On 2009/06/21 8:36, Larry Masinter wrote:
> John Klensin wrote (on
>
>> I do believe that there has
>> been a long-term, and often largely hidden, disagreement about
>> the applicability of IRIs --whether they are about standardizing
>> a user interface element or whether they are expected to act as
>> protocol elements-- that complicates these discussions.
>
>
> My original goal -- in defining "IRI" as separate from "URI" --

[For people less familiar with the history, Larry is talking about the 
very start of the IRI spec, which goes back to 1997, at
http://tools.ietf.org/html/draft-masinter-url-i18n-00]

> was that the applicability of IRIs was to be independently
> determined. That is, applications and protocols would *choose*
> whether to reference the URI document or the IRI document
> (and a specific non-terminal within the IRI document.)
>
> That is, specifications which cited URI would not automatically
> be "upgraded" to use IRIs, but rather must explicitly choose.
>
> I think this is possible with the URI ->  IRI path, and that
> it has been explicit, although a bit haphazard.

Do you mean explicit in the IRI spec, or explicit for the affected 
'user' specs? For the former, see below. For the former, I think it's 
also more or less true, although for HTML, "dealing with IRIs" started 
as advice on how to deal with "erroneous" URIs (URIs that contained 
non-ASCII characters), and for many other specs, the fact that they use 
what is essentially an IRI was expressed originally only 
circumscriptively ("use UTF-8 and then %-encoding to create an URI"), 
rather than by reference. That's also mostly the reason for the 
'divergent practice' that Larry talks about in the following paragraph.

> Unfortunately, because of divergent practice, there are
> more than one non-terminal protocol elements in common use
> which require documentation, including LEIRI for reference
> by XML-based specifications and HREF (a.k.a. Web Address)
> explicitly to match HTML5. I don't see any way to avoid
> the divergence, even if discouraging it.

I basically agree, although "don't see a way to avoid the divergence" 
might be interpreted as the divergence getting bigger and bigger. That 
should definitely not be the case, as we can, at this point in time, 
nail down the various divergent behaviors, and strongly advise against 
them (already done for LEIRIs).
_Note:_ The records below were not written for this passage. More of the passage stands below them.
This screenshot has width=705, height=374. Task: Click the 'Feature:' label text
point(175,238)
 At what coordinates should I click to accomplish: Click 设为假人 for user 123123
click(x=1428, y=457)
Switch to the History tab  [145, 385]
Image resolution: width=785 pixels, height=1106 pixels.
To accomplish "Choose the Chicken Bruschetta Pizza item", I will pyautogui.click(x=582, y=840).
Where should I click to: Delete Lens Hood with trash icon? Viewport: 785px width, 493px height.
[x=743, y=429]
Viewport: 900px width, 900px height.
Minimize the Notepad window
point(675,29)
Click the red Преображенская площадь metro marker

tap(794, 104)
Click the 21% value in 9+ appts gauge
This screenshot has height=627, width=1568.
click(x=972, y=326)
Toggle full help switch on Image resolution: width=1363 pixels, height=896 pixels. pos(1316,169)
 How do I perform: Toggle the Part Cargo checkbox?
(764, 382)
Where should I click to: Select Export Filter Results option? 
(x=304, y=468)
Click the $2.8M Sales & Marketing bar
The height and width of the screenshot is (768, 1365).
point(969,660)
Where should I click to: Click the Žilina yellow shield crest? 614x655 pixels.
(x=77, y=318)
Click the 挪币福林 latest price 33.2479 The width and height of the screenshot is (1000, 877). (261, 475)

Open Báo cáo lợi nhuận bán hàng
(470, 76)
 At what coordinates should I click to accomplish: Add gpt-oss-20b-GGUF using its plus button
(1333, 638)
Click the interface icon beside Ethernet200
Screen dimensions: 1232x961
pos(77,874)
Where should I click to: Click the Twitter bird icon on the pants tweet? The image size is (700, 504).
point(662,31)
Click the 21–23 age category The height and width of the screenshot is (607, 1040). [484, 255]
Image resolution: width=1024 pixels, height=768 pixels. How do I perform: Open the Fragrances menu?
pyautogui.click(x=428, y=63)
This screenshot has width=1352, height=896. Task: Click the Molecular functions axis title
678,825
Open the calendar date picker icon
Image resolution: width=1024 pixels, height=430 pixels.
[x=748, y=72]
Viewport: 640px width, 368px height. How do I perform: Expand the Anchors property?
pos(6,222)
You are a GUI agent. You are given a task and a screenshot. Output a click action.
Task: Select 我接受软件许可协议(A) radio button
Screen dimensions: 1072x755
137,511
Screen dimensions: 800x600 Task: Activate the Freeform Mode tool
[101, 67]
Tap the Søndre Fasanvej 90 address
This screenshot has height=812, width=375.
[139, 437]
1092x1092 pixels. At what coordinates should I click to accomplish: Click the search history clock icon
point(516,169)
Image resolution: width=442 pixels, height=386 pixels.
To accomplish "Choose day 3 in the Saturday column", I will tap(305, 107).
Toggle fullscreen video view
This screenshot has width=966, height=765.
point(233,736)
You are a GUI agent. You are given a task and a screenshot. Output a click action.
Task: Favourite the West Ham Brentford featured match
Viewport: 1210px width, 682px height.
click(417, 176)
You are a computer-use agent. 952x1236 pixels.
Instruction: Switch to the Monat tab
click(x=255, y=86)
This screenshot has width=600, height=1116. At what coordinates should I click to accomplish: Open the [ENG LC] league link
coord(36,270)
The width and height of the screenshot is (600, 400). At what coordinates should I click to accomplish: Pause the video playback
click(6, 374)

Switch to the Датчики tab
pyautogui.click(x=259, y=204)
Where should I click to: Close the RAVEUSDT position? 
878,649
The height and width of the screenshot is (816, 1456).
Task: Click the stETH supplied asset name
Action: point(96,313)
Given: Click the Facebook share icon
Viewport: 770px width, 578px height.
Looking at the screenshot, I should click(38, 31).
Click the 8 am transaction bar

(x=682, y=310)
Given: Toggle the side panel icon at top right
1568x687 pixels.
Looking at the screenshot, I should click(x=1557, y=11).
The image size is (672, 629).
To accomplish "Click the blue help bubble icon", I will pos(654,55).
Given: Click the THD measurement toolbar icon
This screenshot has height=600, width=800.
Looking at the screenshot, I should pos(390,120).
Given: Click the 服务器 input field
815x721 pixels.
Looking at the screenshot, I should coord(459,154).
Actually divergent data is already rare, 
and is probably going to become even more rare in the future, so in 
terms of data frequency, I hope we'll be converging.

> Do you think this approach might allow the IRI document
> to move forward and let the applicability discussions
> continue in more appropriate contexts?
>
> I will try to make this approach explicit in the IRI document.

In RFC 3987, this is currently in Section 1.2, Applicability, which starts:

    IRIs are designed to be compatible with recommendations for new URI
    schemes [RFC2718].  The compatibility is provided by specifying a
    well-defined and deterministic mapping from the IRI character
    sequence to the functionally equivalent URI character sequence.
    Practical use of IRIs (or IRI references) in place of URIs (or URI
    references) depends on the following conditions being met:

    a.  A protocol or format element should be explicitly designated to
        be able to carry IRIs.  The intent is not to introduce IRIs into
        contexts that are not defined to accept them.  For example, XML
        schema [XMLSchema] has an explicit type "anyURI" that includes
        IRIs and IRI references. Therefore, IRIs and IRI references can
        be in attributes and elements of type "anyURI".  On the other
        hand, in the HTTP protocol [RFC2616], the Request URI is defined
        as a URI, which means that direct use of IRIs is not allowed in
        HTTP requests.

(see http://tools.ietf.org/html/rfc3987#section-1.2). Is that about what 
everybody has in mind? If not, what should be changed? Comments appreciated!

(John, for your reference, part of the reason this section is the way it 
is is due to input from Ted and Leslie.)

Regards,    Martin.

-- 
#-# Martin J. Dürst, Professor, Aoyama Gakuin University
#-# http://www.sw.it.aoyama.ac.jp   mailto:duerst@it.aoyama.ac.jp

Received on Monday, 22 June 2009 08:36:09 UTC